▼
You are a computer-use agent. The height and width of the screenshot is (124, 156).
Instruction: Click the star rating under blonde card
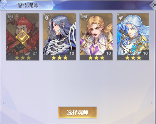(96, 58)
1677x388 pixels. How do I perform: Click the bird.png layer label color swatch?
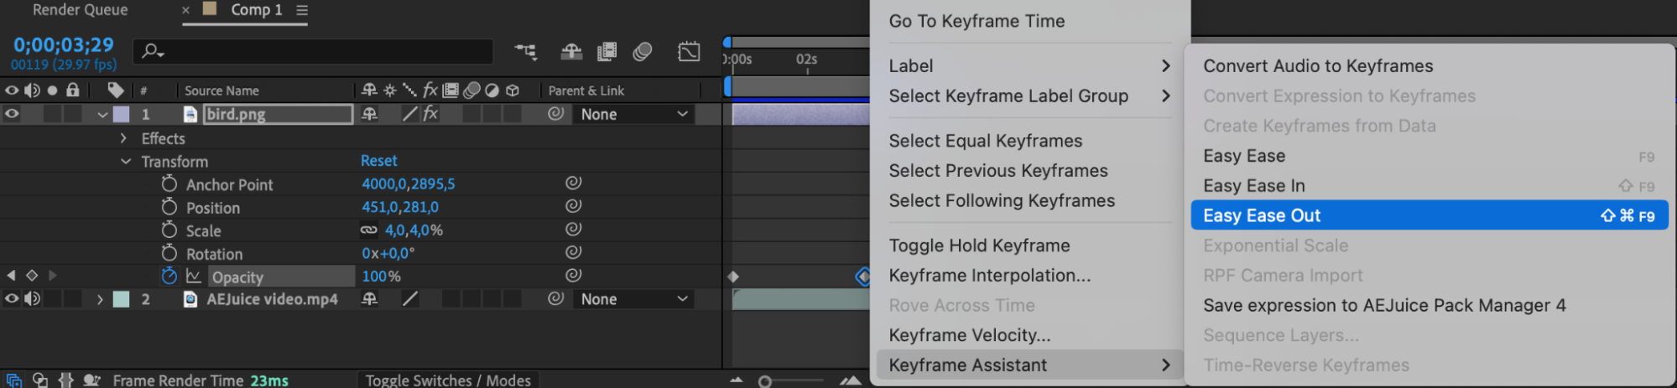tap(121, 114)
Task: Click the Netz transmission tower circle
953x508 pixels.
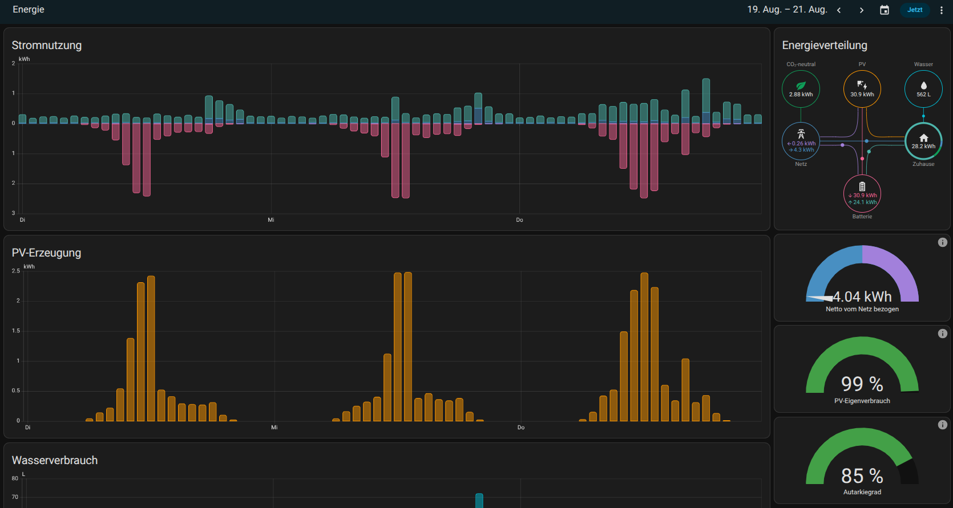Action: click(x=801, y=141)
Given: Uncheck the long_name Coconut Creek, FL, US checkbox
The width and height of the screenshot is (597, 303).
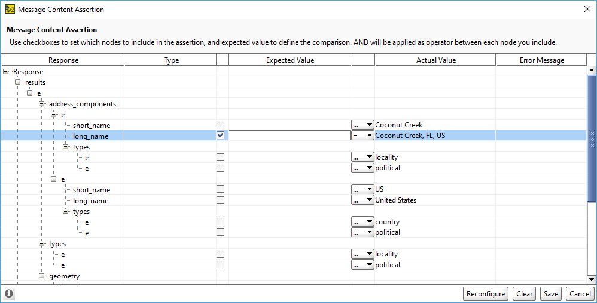Looking at the screenshot, I should [x=221, y=136].
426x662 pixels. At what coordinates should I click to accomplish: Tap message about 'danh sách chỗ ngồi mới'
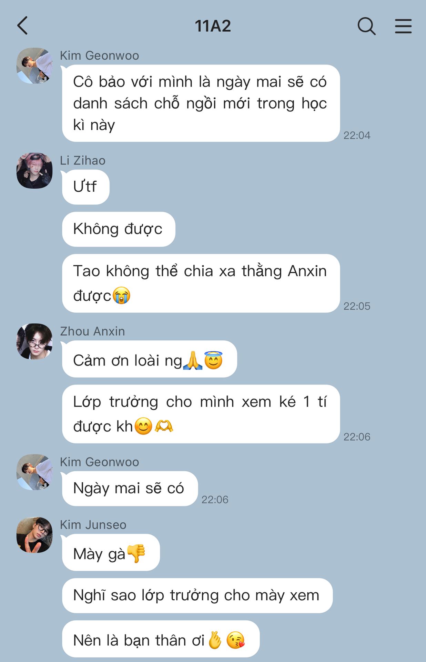click(201, 103)
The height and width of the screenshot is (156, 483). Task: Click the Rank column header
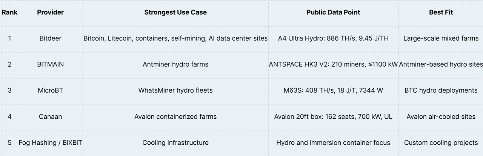9,12
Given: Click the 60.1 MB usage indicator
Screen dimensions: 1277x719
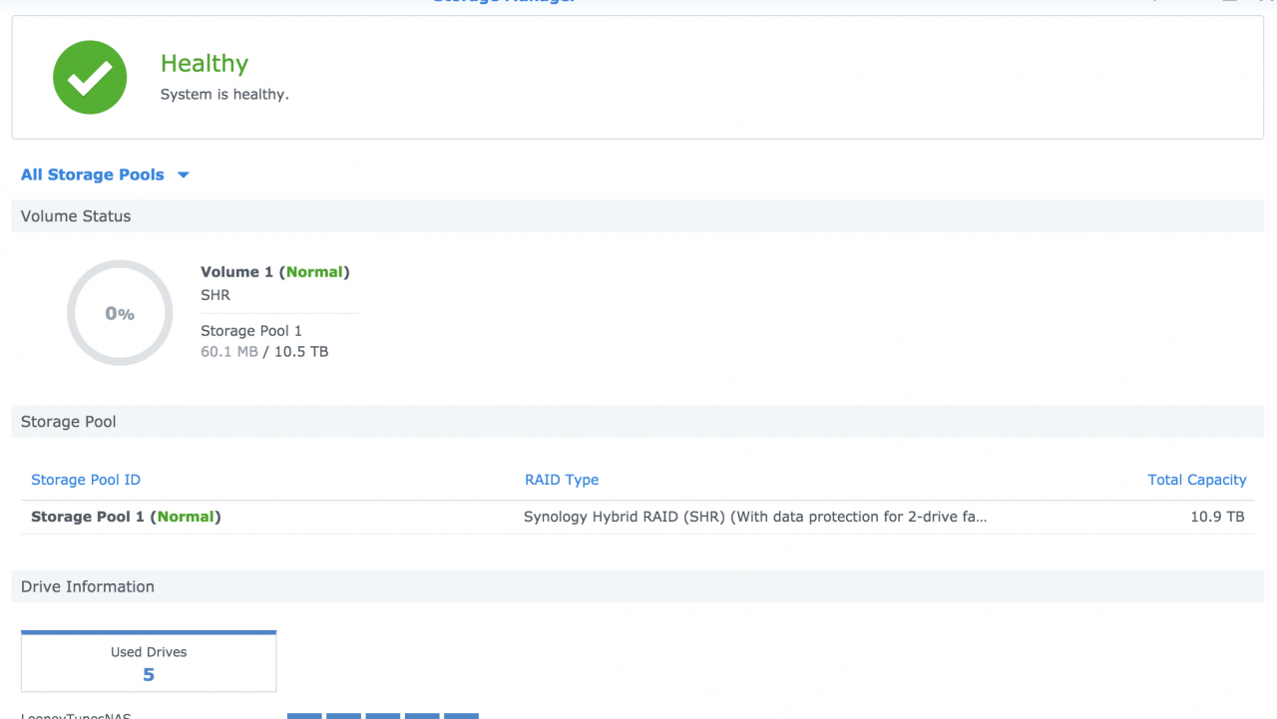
▲
▸ Work required:
To answer, copy each line from the material above that has the word "Given".

▸ Response for this exercise:
Given: Uncheck the long_name Coconut Creek, FL, US checkbox
Given: Click the 60.1 MB usage indicator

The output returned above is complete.